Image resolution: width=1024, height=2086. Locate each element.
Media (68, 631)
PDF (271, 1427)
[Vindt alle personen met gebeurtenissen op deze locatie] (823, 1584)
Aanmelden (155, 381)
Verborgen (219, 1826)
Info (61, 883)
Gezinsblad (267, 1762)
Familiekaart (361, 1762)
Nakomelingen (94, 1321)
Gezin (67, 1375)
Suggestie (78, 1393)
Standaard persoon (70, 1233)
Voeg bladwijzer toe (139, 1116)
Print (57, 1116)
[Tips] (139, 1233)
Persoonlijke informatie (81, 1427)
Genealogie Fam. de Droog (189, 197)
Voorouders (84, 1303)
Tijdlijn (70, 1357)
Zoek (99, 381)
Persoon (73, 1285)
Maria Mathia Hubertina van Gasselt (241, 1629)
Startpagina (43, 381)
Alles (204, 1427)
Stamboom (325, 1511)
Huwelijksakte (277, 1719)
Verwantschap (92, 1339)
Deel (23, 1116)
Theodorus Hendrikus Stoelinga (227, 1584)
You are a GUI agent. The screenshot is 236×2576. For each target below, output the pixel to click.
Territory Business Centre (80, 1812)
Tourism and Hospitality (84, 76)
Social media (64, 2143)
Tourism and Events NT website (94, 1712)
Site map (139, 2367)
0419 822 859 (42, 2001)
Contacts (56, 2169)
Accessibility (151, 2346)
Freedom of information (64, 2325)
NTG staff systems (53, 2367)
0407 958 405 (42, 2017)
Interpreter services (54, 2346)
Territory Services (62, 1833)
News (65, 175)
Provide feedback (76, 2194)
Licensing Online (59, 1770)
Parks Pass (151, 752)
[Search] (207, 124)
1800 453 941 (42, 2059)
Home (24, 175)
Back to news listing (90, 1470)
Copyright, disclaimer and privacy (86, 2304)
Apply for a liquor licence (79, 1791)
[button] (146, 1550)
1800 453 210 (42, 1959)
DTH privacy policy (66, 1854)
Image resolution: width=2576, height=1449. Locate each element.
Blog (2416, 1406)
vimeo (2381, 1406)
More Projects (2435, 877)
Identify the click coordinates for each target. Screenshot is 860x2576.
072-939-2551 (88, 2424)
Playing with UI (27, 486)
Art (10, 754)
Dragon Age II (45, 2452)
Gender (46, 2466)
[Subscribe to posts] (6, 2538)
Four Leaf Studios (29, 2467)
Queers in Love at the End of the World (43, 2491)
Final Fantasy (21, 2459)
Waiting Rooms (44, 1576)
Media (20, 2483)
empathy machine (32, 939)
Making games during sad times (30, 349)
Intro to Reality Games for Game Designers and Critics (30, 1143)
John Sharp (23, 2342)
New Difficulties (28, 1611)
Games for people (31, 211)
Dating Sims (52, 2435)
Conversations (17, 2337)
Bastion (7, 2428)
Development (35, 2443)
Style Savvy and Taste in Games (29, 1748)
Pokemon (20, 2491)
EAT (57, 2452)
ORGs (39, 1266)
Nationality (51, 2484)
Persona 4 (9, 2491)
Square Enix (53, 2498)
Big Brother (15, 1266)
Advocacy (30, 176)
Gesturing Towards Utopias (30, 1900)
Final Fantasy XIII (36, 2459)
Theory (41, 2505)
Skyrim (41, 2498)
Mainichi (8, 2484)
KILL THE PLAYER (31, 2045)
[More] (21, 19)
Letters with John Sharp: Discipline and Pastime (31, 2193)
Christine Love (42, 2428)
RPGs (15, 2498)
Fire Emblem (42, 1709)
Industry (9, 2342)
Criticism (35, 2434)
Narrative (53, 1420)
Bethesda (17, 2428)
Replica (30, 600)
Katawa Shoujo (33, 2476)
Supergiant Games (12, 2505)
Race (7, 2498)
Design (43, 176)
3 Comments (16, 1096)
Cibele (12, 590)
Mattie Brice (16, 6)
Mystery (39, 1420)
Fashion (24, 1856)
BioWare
------------------------------------------------------------------------
:: Task objective ::
Without changing a single character, repeat each record.

:: Answer to this exercise ::
Image resolution: width=1024, height=2086. Locate each element.
Media (68, 631)
PDF (271, 1427)
[Vindt alle personen met gebeurtenissen op deze locatie] (823, 1584)
Aanmelden (155, 381)
Verborgen (219, 1826)
Info (61, 883)
Gezinsblad (267, 1762)
Familiekaart (361, 1762)
Nakomelingen (94, 1321)
Gezin (67, 1375)
Suggestie (78, 1393)
Standaard persoon (70, 1233)
Voeg bladwijzer toe (139, 1116)
Print (57, 1116)
[Tips] (139, 1233)
Persoonlijke informatie (81, 1427)
Genealogie Fam. de Droog (189, 197)
Voorouders (84, 1303)
Tijdlijn (70, 1357)
Zoek (99, 381)
Persoon (73, 1285)
Maria Mathia Hubertina van Gasselt (241, 1629)
Startpagina (43, 381)
Alles (204, 1427)
Stamboom (325, 1511)
Huwelijksakte (277, 1719)
Verwantschap (92, 1339)
Deel (23, 1116)
Theodorus Hendrikus Stoelinga (227, 1584)
You are a GUI agent. The screenshot is 236×2576. For each target below, output the pixel to click.
Territory Business Centre (80, 1812)
Tourism and Hospitality (84, 76)
Social media (64, 2143)
Tourism and Events NT website (94, 1712)
Site map (139, 2367)
0419 822 859 (42, 2001)
Contacts (56, 2169)
Accessibility (151, 2346)
Freedom of information (64, 2325)
NTG staff systems (53, 2367)
0407 958 405 (42, 2017)
Interpreter services (54, 2346)
Territory Services (62, 1833)
News (65, 175)
Provide feedback (76, 2194)
Licensing Online (59, 1770)
Parks Pass (151, 752)
[Search] (207, 124)
1800 453 941 (42, 2059)
Home (24, 175)
Back to news listing (90, 1470)
Copyright, disclaimer and privacy (86, 2304)
Apply for a liquor licence (79, 1791)
[button] (146, 1550)
1800 453 210 (42, 1959)
DTH privacy policy (66, 1854)
Image resolution: width=2576, height=1449. Locate each element.
Blog (2416, 1406)
vimeo (2381, 1406)
More Projects (2435, 877)
Identify the click coordinates for each target. Screenshot is 860x2576.
072-939-2551 (88, 2424)
Playing with UI (27, 486)
Art (10, 754)
Dragon Age II (45, 2452)
Gender (46, 2466)
[Subscribe to posts] (6, 2538)
Four Leaf Studios (29, 2467)
Queers in Love at the End of the World (43, 2491)
Final Fantasy (21, 2459)
Waiting Rooms (44, 1576)
Media (20, 2483)
empathy machine (32, 939)
Making games during sad times (30, 349)
Intro to Reality Games for Game Designers and Critics (30, 1143)
John Sharp (23, 2342)
New Difficulties (28, 1611)
Games for people (31, 211)
Dating Sims (52, 2435)
Conversations (17, 2337)
Bastion (7, 2428)
Development (35, 2443)
Style Savvy and Taste in Games (29, 1748)
Pokemon (20, 2491)
EAT (57, 2452)
ORGs (39, 1266)
Nationality (51, 2484)
Persona 4 (9, 2491)
Square Enix (53, 2498)
Big Brother (15, 1266)
Advocacy (30, 176)
Gesturing Towards Utopias (30, 1900)
Final Fantasy XIII (36, 2459)
Theory (41, 2505)
Skyrim (41, 2498)
Mainichi (8, 2484)
KILL THE PLAYER (31, 2045)
[More] (21, 19)
Letters with John Sharp: Discipline and Pastime (31, 2193)
Christine Love (42, 2428)
RPGs (15, 2498)
Fire Emblem (42, 1709)
Industry (9, 2342)
Criticism (35, 2434)
Narrative (53, 1420)
Bethesda (17, 2428)
Replica (30, 600)
Katawa Shoujo (33, 2476)
Supergiant Games (12, 2505)
Race (7, 2498)
Design (43, 176)
3 Comments (16, 1096)
Cibele (12, 590)
Mattie Brice (16, 6)
Mystery (39, 1420)
Fashion (24, 1856)
BioWare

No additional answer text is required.